-- START OF LISTED ENTRIES --

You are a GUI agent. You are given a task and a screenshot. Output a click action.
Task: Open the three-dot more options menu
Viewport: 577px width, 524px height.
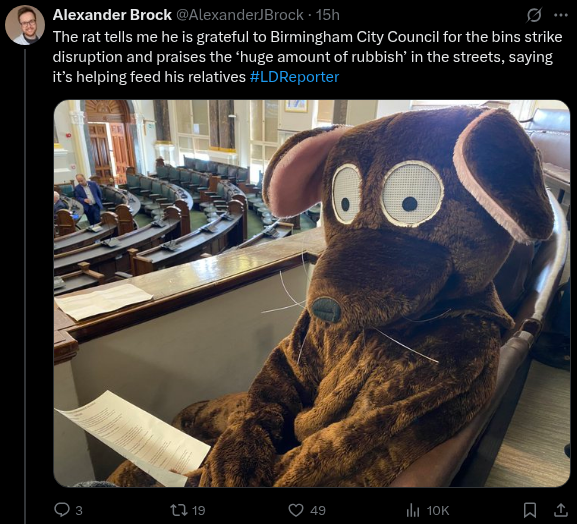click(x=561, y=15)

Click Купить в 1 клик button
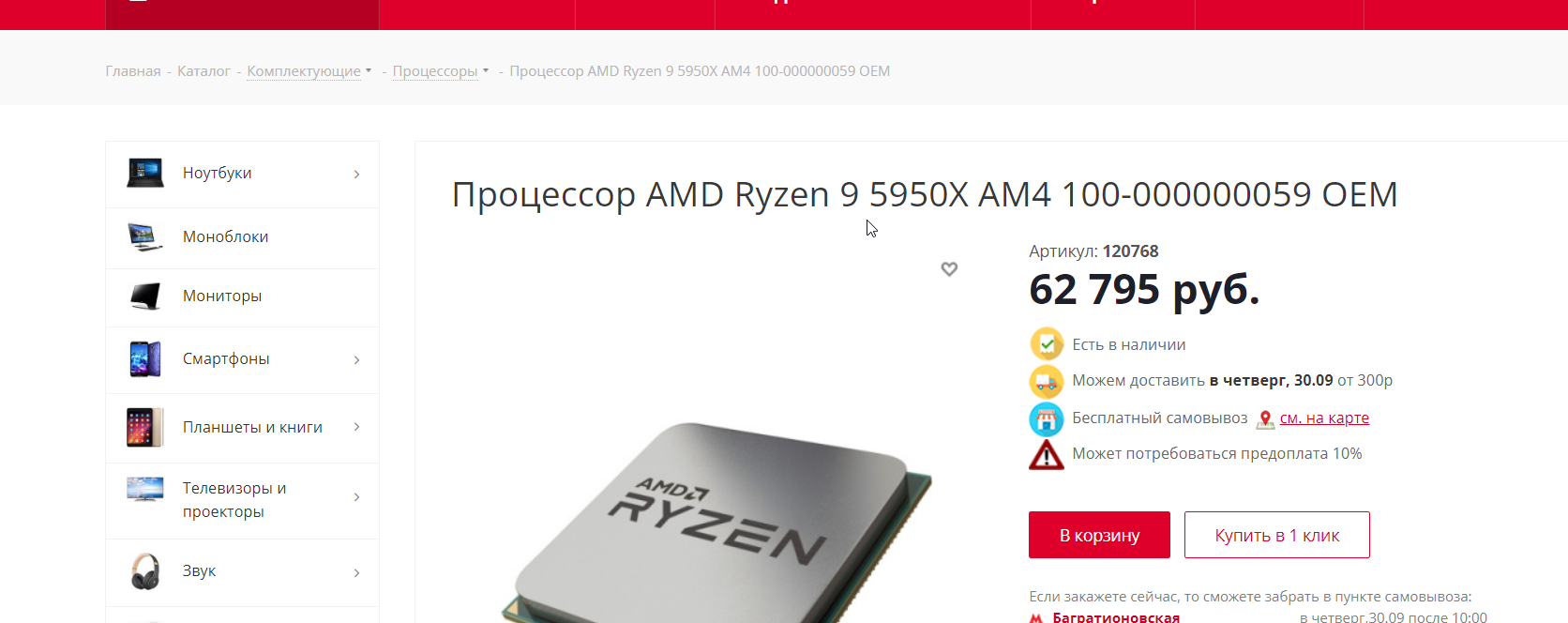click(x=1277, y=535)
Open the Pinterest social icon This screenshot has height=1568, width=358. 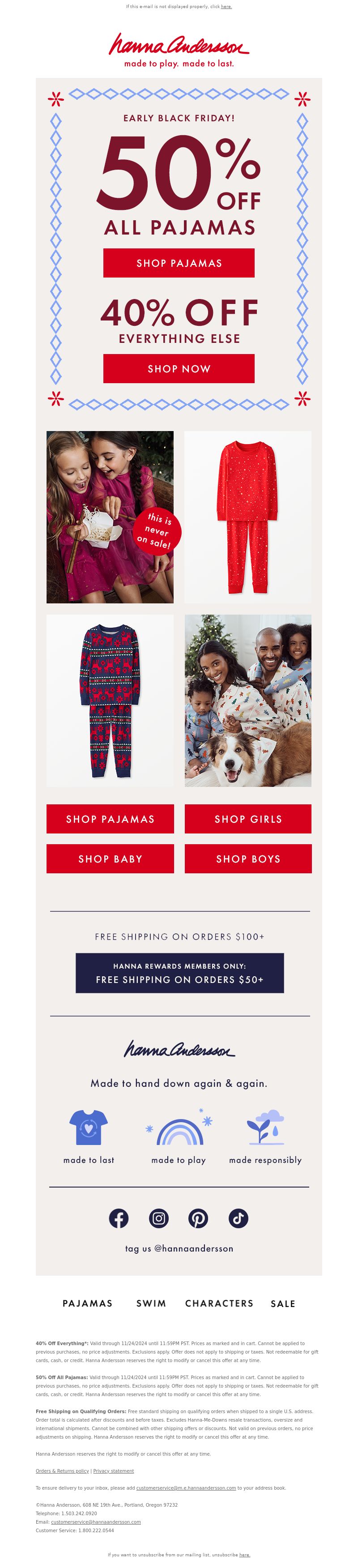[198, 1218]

-- END OF LISTED ENTRIES --
-- START OF LISTED ENTRIES --

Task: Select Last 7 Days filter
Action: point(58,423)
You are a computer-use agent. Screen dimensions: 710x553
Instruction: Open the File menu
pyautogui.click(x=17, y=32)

-- END OF LISTED ENTRIES --

> [EXERCISE TASK]
Retype the items above word for word, beginning at the line that contains "Task: Select Last 7 Days filter" and stopping after the line that contains "pyautogui.click(x=17, y=32)".

> [ANSWER TO THE EXERCISE]
Task: Select Last 7 Days filter
Action: point(58,423)
You are a computer-use agent. Screen dimensions: 710x553
Instruction: Open the File menu
pyautogui.click(x=17, y=32)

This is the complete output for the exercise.